[Item position entries]

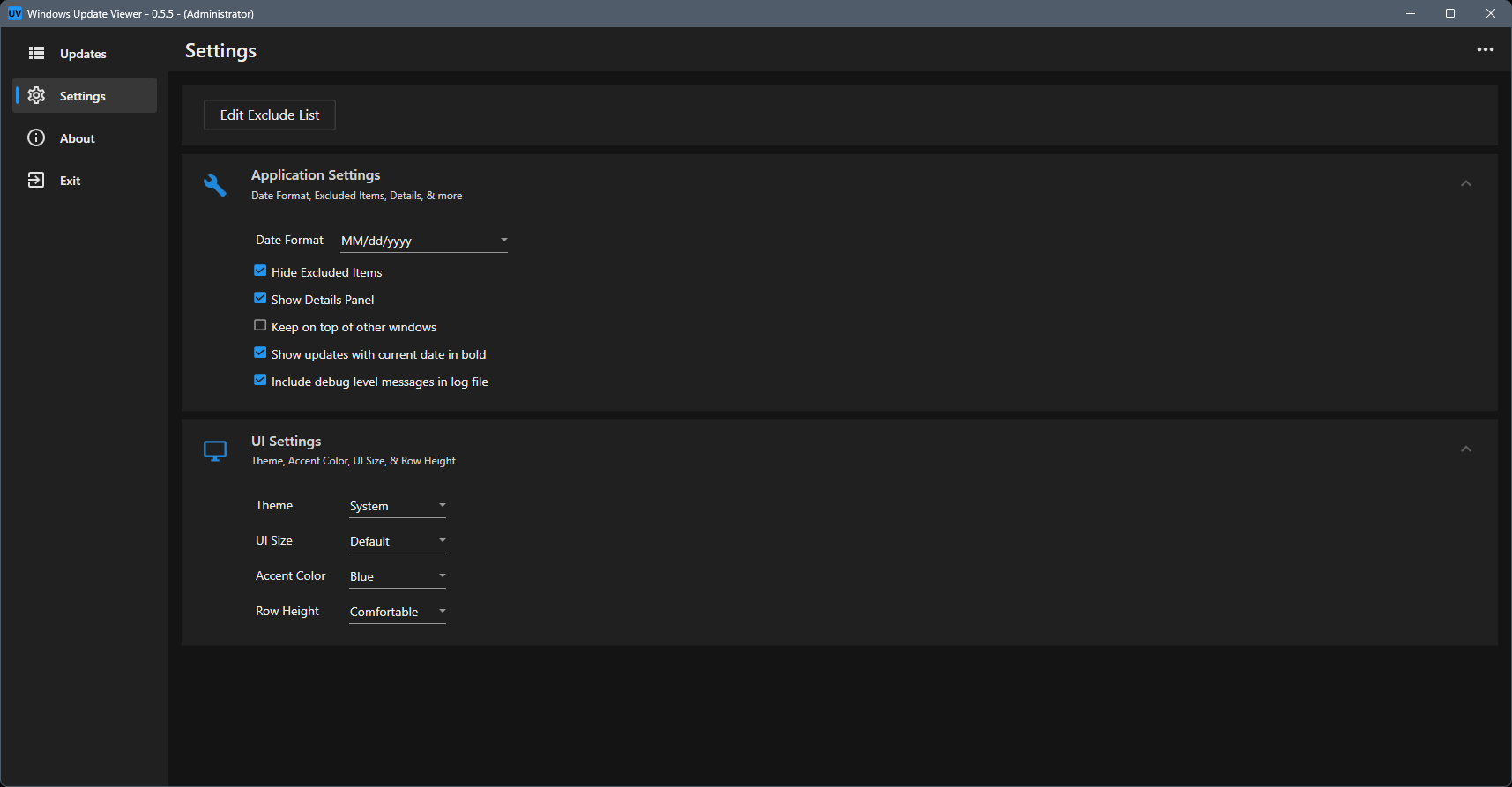The width and height of the screenshot is (1512, 787).
Task: Disable debug level messages in log file
Action: [x=260, y=381]
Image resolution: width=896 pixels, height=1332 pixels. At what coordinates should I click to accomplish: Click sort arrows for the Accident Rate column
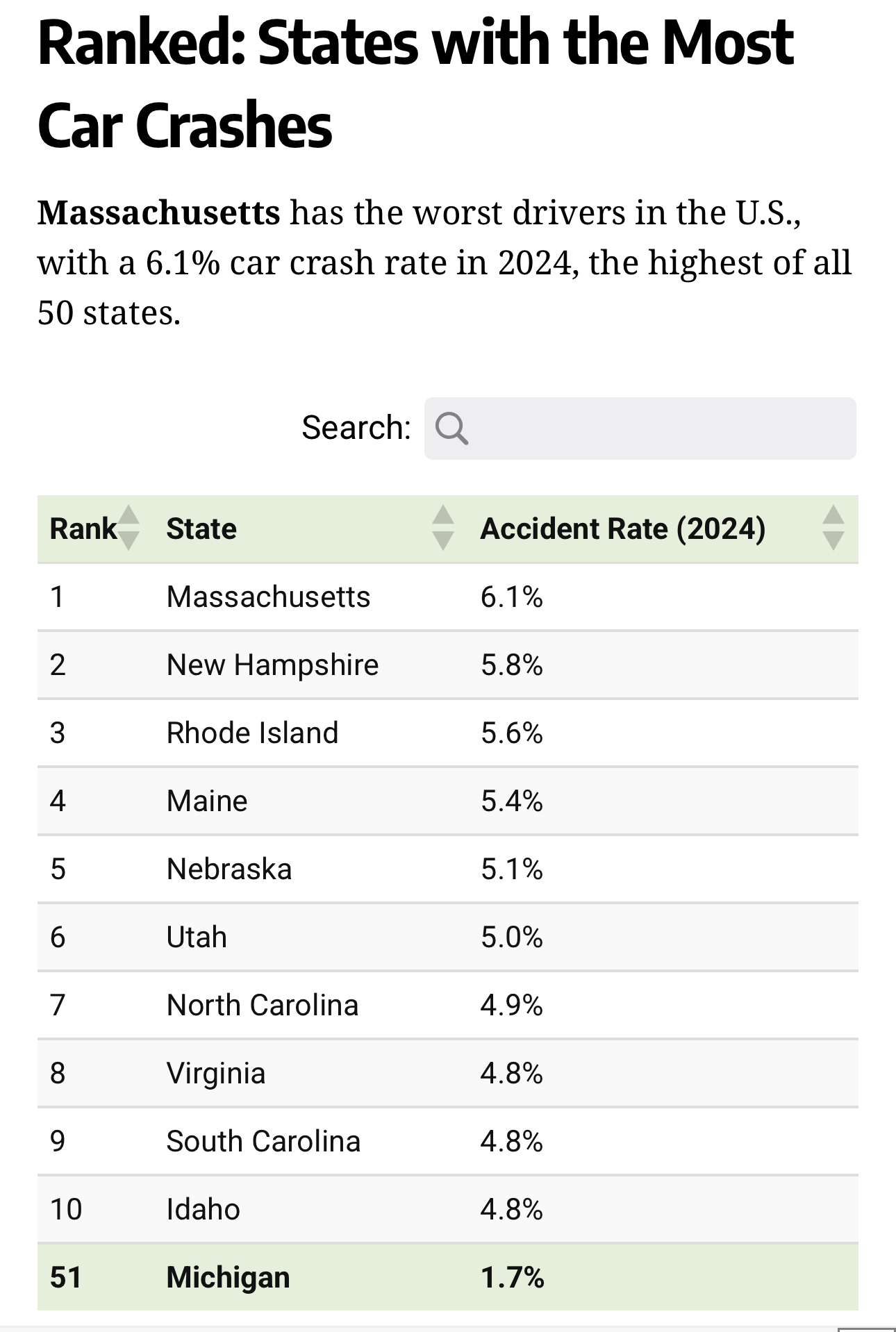click(833, 528)
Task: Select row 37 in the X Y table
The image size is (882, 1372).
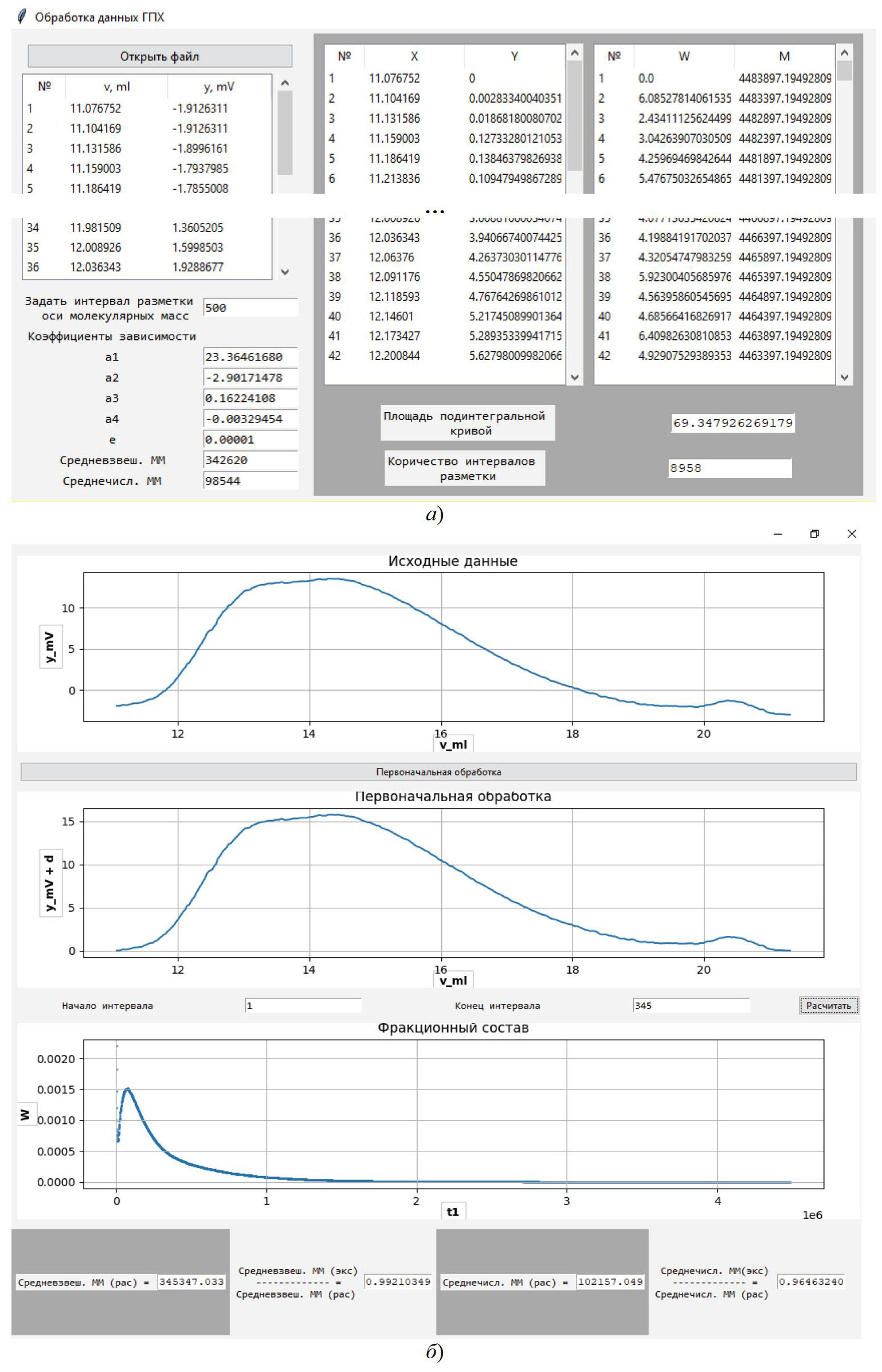Action: click(444, 257)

#### REQUEST:
Copy every line of the items word for word, leaving out the pictures.

#### RESPONSE:
The width and height of the screenshot is (1512, 787).
Task: Disable debug level messages in log file
Action: [x=260, y=381]
Image resolution: width=896 pixels, height=1332 pixels. At what coordinates should I click to accomplish: Click sort arrows for the Accident Rate column
click(833, 528)
Task: Select row 37 in the X Y table
The image size is (882, 1372).
Action: click(444, 257)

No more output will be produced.